I would argue that all 3 of the above purposes of education are reflected in the Four Capacities in Scottish education; Responsible Citizens, Effective Contributors, Successful Learners and Confident Individuals. However, my question would be, do we have the balance right between all three areas that Biesta puts forward? I think that we have a huge focus in Primary education on Socialisation and Subjectification. However, as a whole, the education system is disproportionately skewed towards qualification. A balance that needs questioned when we are interrogating the question of the purpose of education. Overemphasising qualification, high stakes assessments and measurable outcomes of education subsequently changes the discussion around the pedagogic practices involved. I believe this forces a pedagogical discussion which over-emphasises methods, strategies and teacher-pupil interaction which sees improving attainment as the main proxy for success.

For me, the over-emphasis on qualification, and the efficiency model favoured currently is problematic. As Nixon (2009 : 195) argues:

‘it is not just a different way of talking about the same thing. It radically alters what we are talking about. It constitutes a new way of thinking about teaching and learning…it effects how we teach…’

Another alternative political view to the business-like, neoliberal model discussed above comes from the perspective of Critical Pedagogy. Here, education is a tool to dismantle the status-quo and not reinforce it. Education is a liberating force that builds democracy and encourages critical thought and the ability to change the world. From this perspective, which most closely aligns with my own, education should challenge inequality and the dominant uneven power relationships. It should prepare children to imagine a world that could be, rather than encouraging conformity with the world that is. For Paulo Freire, education does not exist in and of itself, but it exists to ensure that things change. In this view, children learn to be critically engaged in order to facilitate the transformation of the world they are in.

Data to use
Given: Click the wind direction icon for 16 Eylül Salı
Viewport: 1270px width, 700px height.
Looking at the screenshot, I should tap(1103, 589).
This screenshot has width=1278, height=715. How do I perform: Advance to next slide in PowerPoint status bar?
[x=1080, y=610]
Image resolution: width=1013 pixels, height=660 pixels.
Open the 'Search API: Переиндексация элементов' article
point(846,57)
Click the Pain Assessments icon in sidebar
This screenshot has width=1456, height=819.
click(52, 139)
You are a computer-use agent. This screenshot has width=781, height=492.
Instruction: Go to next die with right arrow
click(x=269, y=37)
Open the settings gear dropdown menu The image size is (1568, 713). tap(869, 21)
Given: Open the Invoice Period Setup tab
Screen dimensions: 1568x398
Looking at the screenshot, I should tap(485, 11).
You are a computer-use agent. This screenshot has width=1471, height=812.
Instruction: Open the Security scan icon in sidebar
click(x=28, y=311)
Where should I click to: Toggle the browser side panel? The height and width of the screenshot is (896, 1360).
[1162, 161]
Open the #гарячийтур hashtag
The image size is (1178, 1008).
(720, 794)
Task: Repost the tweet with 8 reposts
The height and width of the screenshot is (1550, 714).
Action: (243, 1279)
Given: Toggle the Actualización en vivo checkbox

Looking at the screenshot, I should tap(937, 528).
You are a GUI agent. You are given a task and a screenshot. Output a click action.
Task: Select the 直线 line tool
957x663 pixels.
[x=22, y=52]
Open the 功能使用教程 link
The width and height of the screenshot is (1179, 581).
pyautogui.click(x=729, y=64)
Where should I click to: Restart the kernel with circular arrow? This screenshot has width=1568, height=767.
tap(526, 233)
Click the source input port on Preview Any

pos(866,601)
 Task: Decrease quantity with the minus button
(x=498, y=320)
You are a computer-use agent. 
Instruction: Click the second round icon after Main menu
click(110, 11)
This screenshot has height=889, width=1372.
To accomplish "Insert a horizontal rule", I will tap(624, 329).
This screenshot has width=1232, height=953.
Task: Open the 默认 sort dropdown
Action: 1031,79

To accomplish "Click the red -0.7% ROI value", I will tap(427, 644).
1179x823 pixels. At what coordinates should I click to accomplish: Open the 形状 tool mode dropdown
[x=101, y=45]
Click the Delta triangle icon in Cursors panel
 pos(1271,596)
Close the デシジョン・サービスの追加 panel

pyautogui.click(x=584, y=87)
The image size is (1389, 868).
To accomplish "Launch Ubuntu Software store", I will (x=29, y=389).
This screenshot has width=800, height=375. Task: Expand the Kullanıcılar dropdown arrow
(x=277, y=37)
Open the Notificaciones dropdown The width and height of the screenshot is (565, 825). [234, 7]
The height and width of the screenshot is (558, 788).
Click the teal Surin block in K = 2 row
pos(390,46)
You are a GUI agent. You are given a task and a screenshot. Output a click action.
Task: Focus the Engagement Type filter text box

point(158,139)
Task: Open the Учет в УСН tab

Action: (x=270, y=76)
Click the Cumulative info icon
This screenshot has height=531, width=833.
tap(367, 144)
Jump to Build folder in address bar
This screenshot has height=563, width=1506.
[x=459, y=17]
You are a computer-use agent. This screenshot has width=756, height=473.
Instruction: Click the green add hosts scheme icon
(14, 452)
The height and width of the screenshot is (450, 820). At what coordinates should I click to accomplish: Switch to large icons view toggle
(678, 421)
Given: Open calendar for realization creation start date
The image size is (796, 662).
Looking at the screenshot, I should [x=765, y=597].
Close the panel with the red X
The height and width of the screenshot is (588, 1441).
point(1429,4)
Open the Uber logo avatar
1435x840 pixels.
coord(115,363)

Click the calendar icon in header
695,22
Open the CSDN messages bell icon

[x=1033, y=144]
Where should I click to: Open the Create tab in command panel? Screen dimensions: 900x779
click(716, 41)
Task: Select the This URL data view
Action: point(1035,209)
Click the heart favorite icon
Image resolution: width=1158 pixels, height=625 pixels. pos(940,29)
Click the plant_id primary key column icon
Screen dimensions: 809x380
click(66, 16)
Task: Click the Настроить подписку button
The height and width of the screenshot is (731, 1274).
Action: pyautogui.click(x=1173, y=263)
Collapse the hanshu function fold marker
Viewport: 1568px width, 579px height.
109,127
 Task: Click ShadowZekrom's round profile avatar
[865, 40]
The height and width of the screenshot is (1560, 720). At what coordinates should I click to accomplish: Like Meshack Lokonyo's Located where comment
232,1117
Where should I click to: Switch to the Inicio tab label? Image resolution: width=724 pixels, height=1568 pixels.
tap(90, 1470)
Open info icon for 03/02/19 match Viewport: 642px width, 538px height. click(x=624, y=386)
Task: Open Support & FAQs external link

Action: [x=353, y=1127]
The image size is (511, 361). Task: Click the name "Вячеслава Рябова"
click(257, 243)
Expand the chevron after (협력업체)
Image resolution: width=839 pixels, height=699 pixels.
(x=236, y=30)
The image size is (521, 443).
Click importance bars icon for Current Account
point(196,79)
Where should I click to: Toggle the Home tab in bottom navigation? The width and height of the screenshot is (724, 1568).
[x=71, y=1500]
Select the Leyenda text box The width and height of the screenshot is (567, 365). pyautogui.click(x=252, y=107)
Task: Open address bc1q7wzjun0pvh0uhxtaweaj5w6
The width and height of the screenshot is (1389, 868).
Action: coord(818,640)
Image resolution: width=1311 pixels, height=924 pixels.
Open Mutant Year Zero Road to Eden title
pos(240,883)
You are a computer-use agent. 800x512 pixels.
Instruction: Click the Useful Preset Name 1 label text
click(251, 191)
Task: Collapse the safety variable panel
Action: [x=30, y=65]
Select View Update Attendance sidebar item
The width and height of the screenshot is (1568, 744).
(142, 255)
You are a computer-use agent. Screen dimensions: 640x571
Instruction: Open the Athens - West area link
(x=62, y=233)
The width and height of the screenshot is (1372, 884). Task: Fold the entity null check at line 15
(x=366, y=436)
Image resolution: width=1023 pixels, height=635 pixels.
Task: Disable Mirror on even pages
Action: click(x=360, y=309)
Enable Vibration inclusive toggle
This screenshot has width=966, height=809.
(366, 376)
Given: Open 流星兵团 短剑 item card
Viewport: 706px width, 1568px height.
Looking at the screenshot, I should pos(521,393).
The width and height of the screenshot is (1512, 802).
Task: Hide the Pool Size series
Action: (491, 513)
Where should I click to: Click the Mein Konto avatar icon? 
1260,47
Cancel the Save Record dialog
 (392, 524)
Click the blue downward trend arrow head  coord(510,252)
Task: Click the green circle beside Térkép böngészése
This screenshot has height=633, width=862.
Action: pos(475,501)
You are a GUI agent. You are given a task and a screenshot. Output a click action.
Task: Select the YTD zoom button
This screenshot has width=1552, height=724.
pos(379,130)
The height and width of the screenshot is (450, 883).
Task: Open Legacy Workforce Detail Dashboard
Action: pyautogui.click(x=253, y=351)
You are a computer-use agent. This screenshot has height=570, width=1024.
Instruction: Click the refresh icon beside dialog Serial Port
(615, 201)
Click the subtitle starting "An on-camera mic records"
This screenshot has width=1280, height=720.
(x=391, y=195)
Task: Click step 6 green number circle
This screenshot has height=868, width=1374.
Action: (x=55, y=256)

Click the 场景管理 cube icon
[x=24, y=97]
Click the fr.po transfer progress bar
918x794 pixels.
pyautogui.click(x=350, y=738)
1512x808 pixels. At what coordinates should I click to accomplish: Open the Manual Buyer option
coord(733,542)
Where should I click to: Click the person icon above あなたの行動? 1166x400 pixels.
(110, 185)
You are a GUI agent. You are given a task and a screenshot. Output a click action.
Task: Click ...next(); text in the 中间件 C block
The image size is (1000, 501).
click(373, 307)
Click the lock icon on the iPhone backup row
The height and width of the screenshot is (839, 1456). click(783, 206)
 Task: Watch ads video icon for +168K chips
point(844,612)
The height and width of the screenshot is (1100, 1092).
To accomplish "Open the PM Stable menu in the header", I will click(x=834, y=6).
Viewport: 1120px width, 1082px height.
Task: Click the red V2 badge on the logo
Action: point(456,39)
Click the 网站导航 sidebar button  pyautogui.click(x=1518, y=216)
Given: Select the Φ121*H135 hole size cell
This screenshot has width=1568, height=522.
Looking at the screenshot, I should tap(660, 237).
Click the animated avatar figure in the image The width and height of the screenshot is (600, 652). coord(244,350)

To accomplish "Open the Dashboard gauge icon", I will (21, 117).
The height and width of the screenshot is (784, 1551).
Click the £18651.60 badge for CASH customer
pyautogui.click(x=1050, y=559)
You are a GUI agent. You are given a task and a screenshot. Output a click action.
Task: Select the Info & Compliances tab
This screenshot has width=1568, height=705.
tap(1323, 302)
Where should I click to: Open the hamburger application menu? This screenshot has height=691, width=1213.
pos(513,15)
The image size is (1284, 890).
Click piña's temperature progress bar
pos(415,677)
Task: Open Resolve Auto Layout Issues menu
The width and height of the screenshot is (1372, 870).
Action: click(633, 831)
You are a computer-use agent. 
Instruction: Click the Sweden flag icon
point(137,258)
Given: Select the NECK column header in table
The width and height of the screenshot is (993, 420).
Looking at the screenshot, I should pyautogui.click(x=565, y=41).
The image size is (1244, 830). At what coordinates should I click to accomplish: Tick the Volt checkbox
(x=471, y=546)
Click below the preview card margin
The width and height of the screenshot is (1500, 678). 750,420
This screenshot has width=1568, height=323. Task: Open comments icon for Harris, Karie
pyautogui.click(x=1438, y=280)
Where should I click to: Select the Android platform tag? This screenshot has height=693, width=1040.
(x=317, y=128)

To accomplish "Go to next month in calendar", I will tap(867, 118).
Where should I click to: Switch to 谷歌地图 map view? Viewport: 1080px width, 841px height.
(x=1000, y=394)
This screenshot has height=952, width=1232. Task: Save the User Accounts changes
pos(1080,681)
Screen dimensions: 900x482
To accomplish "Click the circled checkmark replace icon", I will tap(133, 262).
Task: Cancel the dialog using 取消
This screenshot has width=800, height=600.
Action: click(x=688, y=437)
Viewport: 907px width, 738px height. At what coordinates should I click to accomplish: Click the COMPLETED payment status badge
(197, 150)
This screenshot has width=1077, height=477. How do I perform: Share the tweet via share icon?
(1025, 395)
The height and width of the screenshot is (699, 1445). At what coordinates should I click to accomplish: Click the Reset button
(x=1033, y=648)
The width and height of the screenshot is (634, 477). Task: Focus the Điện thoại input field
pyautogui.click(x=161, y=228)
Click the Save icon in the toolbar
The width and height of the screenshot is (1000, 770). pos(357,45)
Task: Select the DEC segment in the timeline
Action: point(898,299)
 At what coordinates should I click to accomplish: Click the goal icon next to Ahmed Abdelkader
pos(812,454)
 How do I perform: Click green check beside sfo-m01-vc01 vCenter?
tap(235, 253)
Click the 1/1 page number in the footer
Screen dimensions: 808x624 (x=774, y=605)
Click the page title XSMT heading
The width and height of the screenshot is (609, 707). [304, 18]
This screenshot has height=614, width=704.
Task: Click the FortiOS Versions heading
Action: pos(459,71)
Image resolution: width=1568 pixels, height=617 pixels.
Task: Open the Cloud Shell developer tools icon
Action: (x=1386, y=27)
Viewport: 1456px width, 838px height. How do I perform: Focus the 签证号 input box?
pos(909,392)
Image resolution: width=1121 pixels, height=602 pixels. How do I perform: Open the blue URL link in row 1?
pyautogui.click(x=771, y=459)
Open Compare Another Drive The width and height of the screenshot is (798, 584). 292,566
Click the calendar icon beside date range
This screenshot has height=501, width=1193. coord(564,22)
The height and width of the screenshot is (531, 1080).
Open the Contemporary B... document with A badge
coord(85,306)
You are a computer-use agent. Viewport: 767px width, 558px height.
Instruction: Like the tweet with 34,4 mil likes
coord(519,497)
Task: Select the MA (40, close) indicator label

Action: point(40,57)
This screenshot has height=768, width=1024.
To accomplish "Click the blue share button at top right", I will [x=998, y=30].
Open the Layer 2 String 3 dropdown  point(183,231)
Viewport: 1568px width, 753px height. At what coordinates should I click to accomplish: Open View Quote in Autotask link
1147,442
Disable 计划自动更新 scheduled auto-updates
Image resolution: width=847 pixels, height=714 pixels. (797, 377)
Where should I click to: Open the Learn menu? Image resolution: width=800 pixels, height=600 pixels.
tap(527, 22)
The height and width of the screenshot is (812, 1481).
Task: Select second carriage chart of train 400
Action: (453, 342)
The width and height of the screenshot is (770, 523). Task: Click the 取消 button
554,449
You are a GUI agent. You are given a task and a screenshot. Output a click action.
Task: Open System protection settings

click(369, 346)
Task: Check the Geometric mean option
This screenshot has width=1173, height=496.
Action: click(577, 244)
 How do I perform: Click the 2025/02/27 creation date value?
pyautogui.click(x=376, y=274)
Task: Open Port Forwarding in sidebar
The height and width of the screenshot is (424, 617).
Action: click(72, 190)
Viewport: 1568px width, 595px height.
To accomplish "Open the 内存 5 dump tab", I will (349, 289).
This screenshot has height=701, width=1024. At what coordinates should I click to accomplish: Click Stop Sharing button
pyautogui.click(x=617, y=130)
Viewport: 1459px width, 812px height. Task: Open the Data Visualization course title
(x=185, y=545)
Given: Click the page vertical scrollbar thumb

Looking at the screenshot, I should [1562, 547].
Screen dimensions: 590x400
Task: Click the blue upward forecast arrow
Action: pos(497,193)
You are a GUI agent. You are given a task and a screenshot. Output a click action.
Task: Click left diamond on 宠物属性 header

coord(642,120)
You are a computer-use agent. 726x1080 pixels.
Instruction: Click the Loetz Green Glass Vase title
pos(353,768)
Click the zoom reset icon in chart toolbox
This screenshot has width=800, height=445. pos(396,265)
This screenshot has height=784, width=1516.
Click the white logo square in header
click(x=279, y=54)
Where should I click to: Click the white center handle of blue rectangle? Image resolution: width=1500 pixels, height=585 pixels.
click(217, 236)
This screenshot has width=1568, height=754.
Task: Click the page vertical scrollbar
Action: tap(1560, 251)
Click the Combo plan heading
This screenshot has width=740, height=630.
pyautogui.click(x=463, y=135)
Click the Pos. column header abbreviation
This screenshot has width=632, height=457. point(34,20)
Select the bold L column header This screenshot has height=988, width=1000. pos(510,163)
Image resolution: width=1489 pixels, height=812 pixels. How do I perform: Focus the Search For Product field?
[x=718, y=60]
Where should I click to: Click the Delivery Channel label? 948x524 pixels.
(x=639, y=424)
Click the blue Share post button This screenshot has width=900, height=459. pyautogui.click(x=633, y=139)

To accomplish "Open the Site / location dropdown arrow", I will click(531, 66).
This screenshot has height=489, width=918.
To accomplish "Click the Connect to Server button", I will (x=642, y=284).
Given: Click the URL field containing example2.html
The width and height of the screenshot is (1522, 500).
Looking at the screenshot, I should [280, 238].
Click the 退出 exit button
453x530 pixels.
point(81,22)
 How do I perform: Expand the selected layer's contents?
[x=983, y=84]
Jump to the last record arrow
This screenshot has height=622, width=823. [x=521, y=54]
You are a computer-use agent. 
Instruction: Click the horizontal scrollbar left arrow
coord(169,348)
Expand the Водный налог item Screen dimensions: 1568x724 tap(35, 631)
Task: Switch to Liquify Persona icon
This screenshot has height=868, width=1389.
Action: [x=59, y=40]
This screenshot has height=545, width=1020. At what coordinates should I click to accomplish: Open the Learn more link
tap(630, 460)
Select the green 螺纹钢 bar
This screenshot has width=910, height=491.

Given instruction 1
Revise the passage on the purpose of education from the words "Another alternative political" through the words "they are in.", putting "freeing force" wherever "liberating force" appears.
Given instruction 2
Reproduce the lines of the records verbatim, starting with the line that contains "Click the lock icon on the iPhone backup row" and ending after the line that contains "point(844,612)".

Worked solution 1
Another alternative political view to the business-like, neoliberal model discussed above comes from the perspective of Critical Pedagogy. Here, education is a tool to dismantle the status-quo and not reinforce it. Education is a freeing force that builds democracy and encourages critical thought and the ability to change the world. From this perspective, which most closely aligns with my own, education should challenge inequality and the dominant uneven power relationships. It should prepare children to imagine a world that could be, rather than encouraging conformity with the world that is. For Paulo Freire, education does not exist in and of itself, but it exists to ensure that things change. In this view, children learn to be critically engaged in order to facilitate the transformation of the world they are in.

Worked solution 2
Click the lock icon on the iPhone backup row
The height and width of the screenshot is (839, 1456). click(783, 206)
 Task: Watch ads video icon for +168K chips
point(844,612)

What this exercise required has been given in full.